Postgres Weekly — 2026-05, Week 20
Editor’s Note
Two upcoming Postgres releases are drawing attention this week for different reasons: PostgreSQL 18 addresses a well-documented operational frustration with large-table vacuuming, while PostgreSQL 19 quietly removes a failure mode that has caused production outages on high-concurrency clusters. Alongside those internals stories, the lakehouse integration space is generating architectural debate, and the question of how to fairly benchmark hosted Postgres services is getting a more structured answer.
Top Stories
PostgreSQL 18 Caps Dead-Tuple Accumulation with autovacuum_vacuum_max_threshold
The existing autovacuum trigger model, which relies solely on autovacuum_vacuum_scale_factor, has long been a pain point for operators managing tables in the hundreds of millions of rows — under the scale-factor formula, a billion-row table could accumulate roughly 200 million dead tuples before a vacuum cycle fires. PostgreSQL 18 introduces autovacuum_vacuum_max_threshold, a new GUC that imposes an absolute upper bound on dead-tuple accumulation independent of table size. For teams running large OLTP schemas, this makes autovacuum behavior more predictable without requiring per-table storage parameter overrides. Read the full breakdown.
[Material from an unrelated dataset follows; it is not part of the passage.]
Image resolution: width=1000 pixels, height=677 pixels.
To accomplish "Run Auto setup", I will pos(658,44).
PostgreSQL 19 Expands MultiXact Counters to 64 Bits
PostgreSQL 19 widens both MultiXactOffset and MultiXact Members from 32 to 64 bits, closing off a wraparound failure mode that has caused unplanned downtime on clusters under sustained concurrent-write pressure — particularly those with foreign key constraints that generate heavy multi-transaction activity. The 32-bit ceiling on these counters is less widely understood than transaction ID wraparound, but the operational consequences are comparable: a cluster that exhausts the counter space enters a state requiring manual intervention. Removing that ceiling is a meaningful reliability improvement for high-concurrency deployments. Full technical context here, and a deeper dive into the Members counter specifically is also available.
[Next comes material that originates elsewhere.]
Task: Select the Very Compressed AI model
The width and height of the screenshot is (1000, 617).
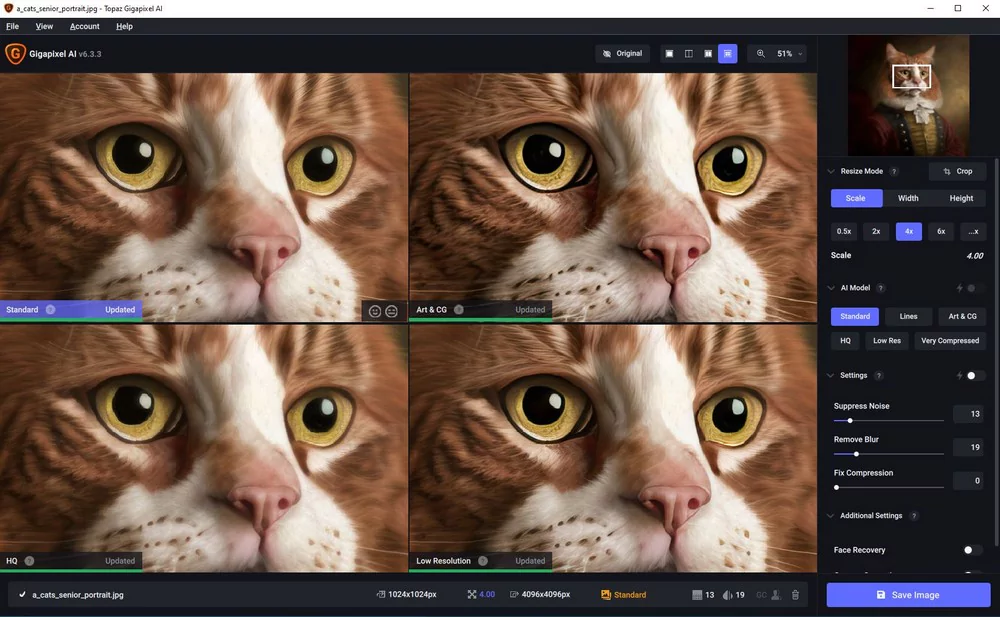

pg_lake and Lakebase: Postgres Branding, Opposite Architectures
Snowflake’s pg_lake and Databricks’ Lakebase both present PostgreSQL-compatible interfaces for lakehouse workloads, but an architectural comparison finds they take nearly inverse approaches to compute-storage coupling and query execution. The surface-level similarity — both use the Postgres wire protocol — can obscure meaningful differences in how queries are planned and executed, and in what consistency and performance guarantees are actually provided. For architects evaluating either product, understanding what lies beneath the Postgres compatibility layer matters considerably more than the shared branding. The comparison is worth reading in full.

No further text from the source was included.